> _EXTRACTED TEXT_
◆ ◆ ◆ ◆

Optimizing an algorithm using map::count

Question

I currently have an algorithm that hashes a key and checks for it's uniqueness using map::count. How could this be optimized? I also forgot to mention that this is threaded.

int coll = 0;
map<long, bool> mymap;
#pragma omp parallel for
for (int i = 0; i < 256; i++)
  for (int j = 0; j < 256; j++)
    for (int k = 0; k < 256; k++)
    {
      string temp;
      temp = i;
      temp += j;
      temp += k;
      temp += temp;
      long myhash = hash(temp.c_str());

     if (mymap.count(myhash))
      {
        #pragma omp atomic
        coll++;
        cout << "Collision at " << i << " " << j << " " << k << endl;
      }
      else
      {
        #pragma omp critical
        mymap[myhash] = true;
      }
    }

cout << "Number of collisions: " << coll << endl;
cout << "Map size: " << mymap.size() << endl;

After much trial and error, here is the best version I could produce, generating 4294967296 keys in 82.5 seconds using 1GB of RAM.

#include <iostream>
#include <string>
#include <stdio.h>
#include <stdlib.h>
#include <signal.h>
#include <sys/time.h>
#include <iomanip>
#include <omp.h>
#include <vector>
#include <fstream>
#include <ios>
#include <unistd.h>
using namespace std;

class Timer 
{
private:
  timeval startTime;

public:

  void start()
  {
    gettimeofday(&startTime, NULL);
  }

  double stop()
  {
    timeval endTime;
    long seconds, useconds;
    double duration;

    gettimeofday(&endTime, NULL);

    seconds  = endTime.tv_sec  - startTime.tv_sec;
    useconds = endTime.tv_usec - startTime.tv_usec;

    duration = seconds + useconds/1000000.0;

    return duration;
  }

  static void printTime(double duration)

◆ ◆ ◆ ◆

> _REQUIRED TASKS_
1. From the map::count thread, print the passage that begins at the words "Optimizing an algorithm" and ends after the words "this is threaded.".
2. Answer these questions about the map::count thread, one per line:
(a) What key and value types does the map in the first version use?
(b) How many keys did the best version generate, and in how many seconds?
(c) Which function does the Timer class call to record the start time?

> _SOURCE EXCERPT_
◆ ◆ ◆ ◆

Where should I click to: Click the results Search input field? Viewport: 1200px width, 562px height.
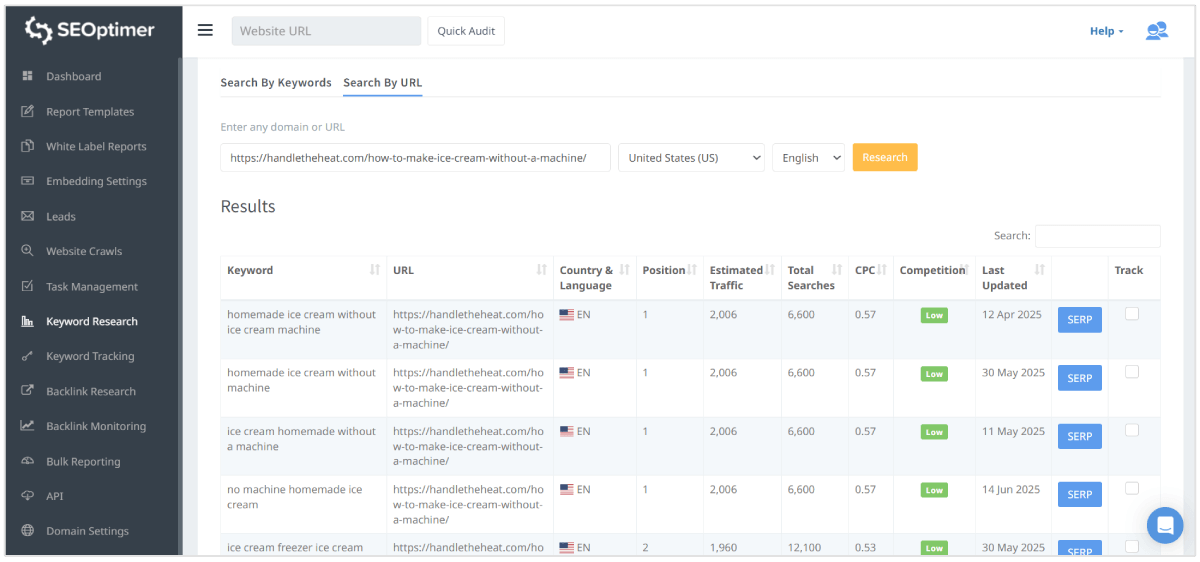click(1097, 236)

◆ ◆ ◆ ◆

> _EXERCISE RESPONSES_
1.
Optimizing an algorithm using map::count

Question

I currently have an algorithm that hashes a key and checks for it's uniqueness using map::count. How could this be optimized? I also forgot to mention that this is threaded.

2.
(a) long keys and bool values (map<long, bool>)
(b) 4294967296 keys in 82.5 seconds
(c) gettimeofday